Top of Data section
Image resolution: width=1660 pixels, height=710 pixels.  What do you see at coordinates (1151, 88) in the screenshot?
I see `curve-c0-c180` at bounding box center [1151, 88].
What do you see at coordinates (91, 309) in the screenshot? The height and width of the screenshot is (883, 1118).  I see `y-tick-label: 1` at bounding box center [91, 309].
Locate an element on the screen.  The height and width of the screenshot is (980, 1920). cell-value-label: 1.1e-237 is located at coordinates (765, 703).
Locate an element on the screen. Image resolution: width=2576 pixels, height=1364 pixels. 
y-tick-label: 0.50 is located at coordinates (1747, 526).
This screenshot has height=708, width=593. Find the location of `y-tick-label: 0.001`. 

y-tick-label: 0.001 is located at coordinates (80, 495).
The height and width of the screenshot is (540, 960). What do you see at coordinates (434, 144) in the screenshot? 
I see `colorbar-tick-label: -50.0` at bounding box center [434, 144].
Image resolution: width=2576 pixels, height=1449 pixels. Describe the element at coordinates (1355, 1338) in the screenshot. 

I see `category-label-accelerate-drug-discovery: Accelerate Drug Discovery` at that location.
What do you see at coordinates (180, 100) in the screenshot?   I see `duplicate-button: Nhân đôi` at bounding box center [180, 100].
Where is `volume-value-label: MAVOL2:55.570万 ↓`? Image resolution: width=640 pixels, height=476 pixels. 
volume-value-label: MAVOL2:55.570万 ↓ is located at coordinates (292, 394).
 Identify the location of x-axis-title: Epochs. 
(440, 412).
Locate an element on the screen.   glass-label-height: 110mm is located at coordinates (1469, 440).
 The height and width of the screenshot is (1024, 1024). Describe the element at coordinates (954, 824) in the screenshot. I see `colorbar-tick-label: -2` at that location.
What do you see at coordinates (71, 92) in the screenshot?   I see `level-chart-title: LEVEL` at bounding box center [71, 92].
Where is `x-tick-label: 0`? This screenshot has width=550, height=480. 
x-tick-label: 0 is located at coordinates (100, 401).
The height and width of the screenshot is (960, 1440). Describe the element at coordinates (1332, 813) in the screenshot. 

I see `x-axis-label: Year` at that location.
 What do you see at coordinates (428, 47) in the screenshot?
Bottom of Data section
Problem description — Copy the lines above, running from the first one through the line containing "What do you see at coordinates (91, 309)", with both ends included.

Exercise result —
Image resolution: width=1660 pixels, height=710 pixels.  What do you see at coordinates (1151, 88) in the screenshot?
I see `curve-c0-c180` at bounding box center [1151, 88].
What do you see at coordinates (91, 309) in the screenshot? The height and width of the screenshot is (883, 1118).  I see `y-tick-label: 1` at bounding box center [91, 309].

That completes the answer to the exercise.